Corbyn names Lisa Nandy as Manchester by-election campaign chief

14th March, 2017 5:15 pm

Jeremy Corbyn has handed the job of defending Labour’s seat in the Manchester by-election to former shadow cabinet minister Lisa Nandy.

The Labour leader named the Wigan MP, who stepped down as shadow energy secretary last year, as campaign manager for Manchester Gorton.

The window for applications to be Labour’s candidate closed last night with a local MEP and several Manchester councillors confirming they had entered the race.

The by-election, which was triggered by the death of Sir Gerald Kaufman, Father of the House, last month, is expected to return a Labour MP in what is seen as one of the safest seats in the country.

Kaufman posted majority of 24,079 at the general election.

Corbyn’s decision to appoint Nandy was reported by the Manchester Evening News and confirmed today by Labour sources. It appears to represent an olive branch after she resigned in the wake of the EU referendum in June last year. The former charity policy advisor rose to the shadow cabinet under the veteran socialist.
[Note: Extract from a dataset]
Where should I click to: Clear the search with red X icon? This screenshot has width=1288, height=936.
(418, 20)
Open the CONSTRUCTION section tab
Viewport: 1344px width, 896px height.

Nandy set out her stance today in an article published before her role in Manchester emerged.

“The views and values in those community-minded towns which prize stability and continuity, is increasingly divergent from that in the liberal, fast-paced, diverse cities,” she wrote in Prospect.
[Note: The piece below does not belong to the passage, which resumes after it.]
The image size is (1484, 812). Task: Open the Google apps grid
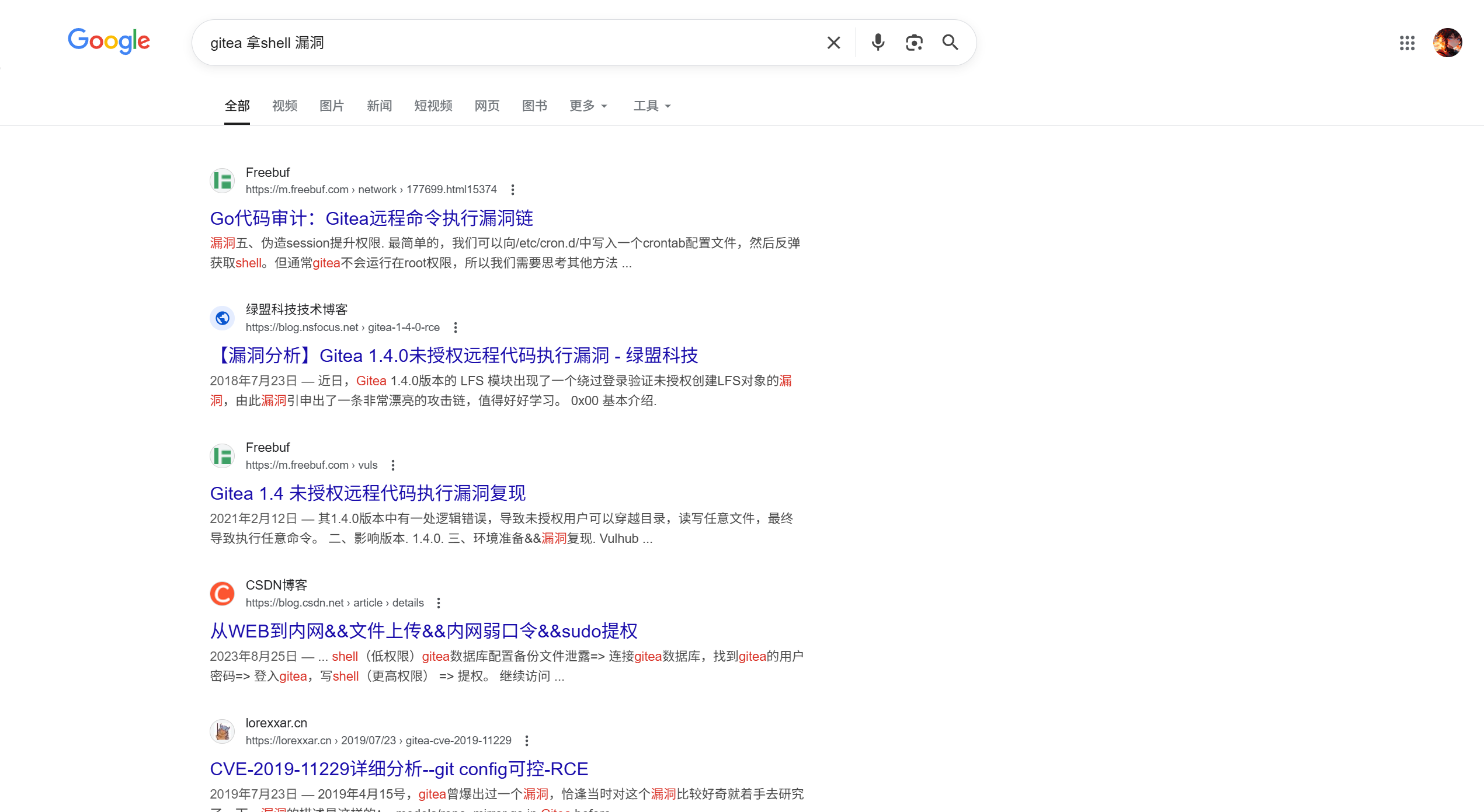(1407, 43)
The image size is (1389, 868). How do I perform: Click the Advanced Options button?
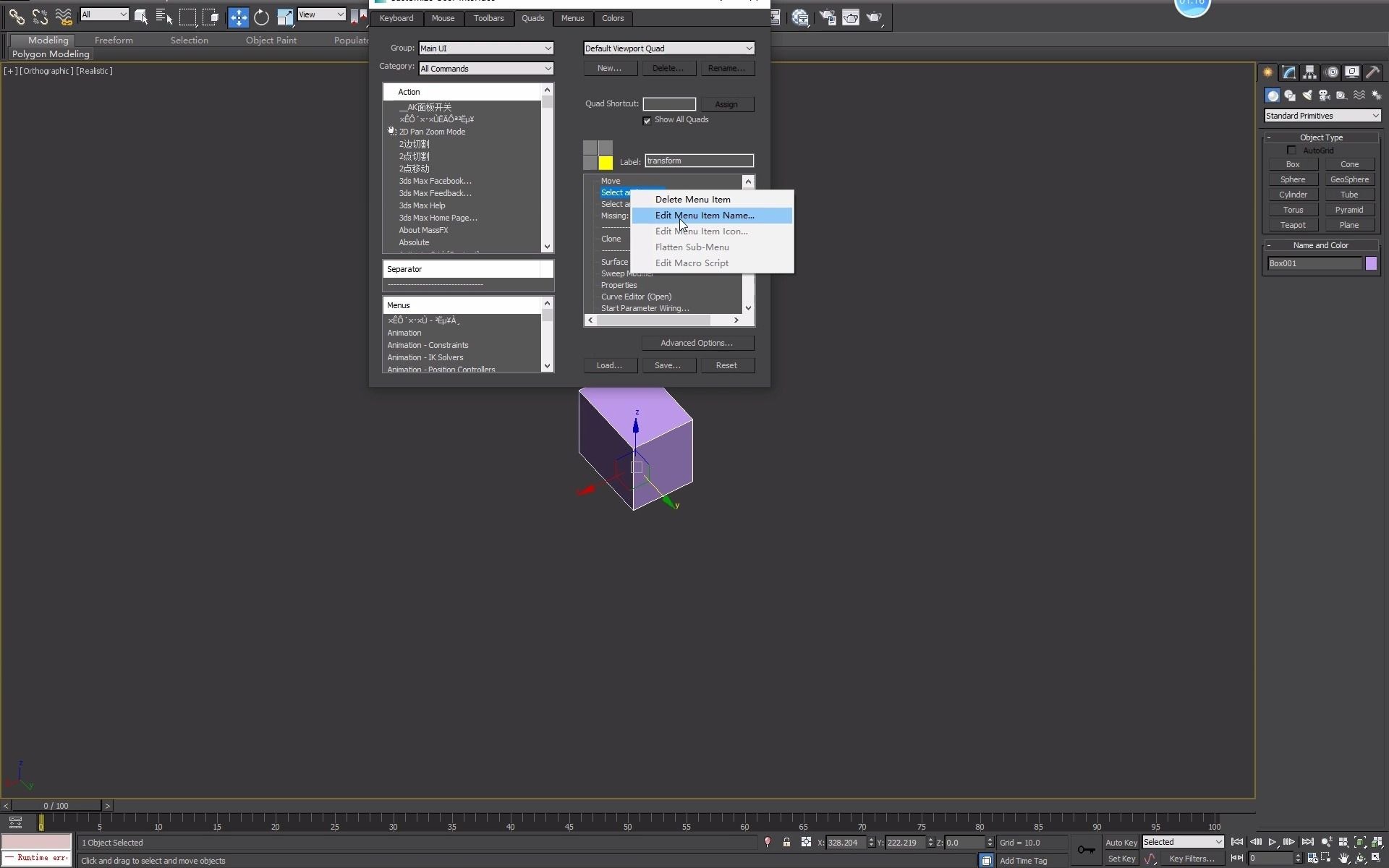pos(696,343)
“This gulf was illustrated most starkly by the Brexit vote, but growing differences over immigration, climate change and LGBT rights are also apparent…

“It is why, from the avowed moderniser Liz Kendall to Clive Lewis on the left, there is now a shared passion for a new approach to the state—not the clunking fist, nor simply a safety net, but a smart state that intervenes early and often, walking alongside people as partners to enable them to change their own lives.”

The Copeland by-election, in which Labour relinquished a seat which it had held for more than 80 years, was run by shadow cabinet minister Andrew Gwynne, although the result was seen as a verdict on the party’s disputes at Westminster and the leadership’s previous criticism of nuclear power, which is a huge employer in west Cumbria, rather than the efforts of the Denton and Reddish MP.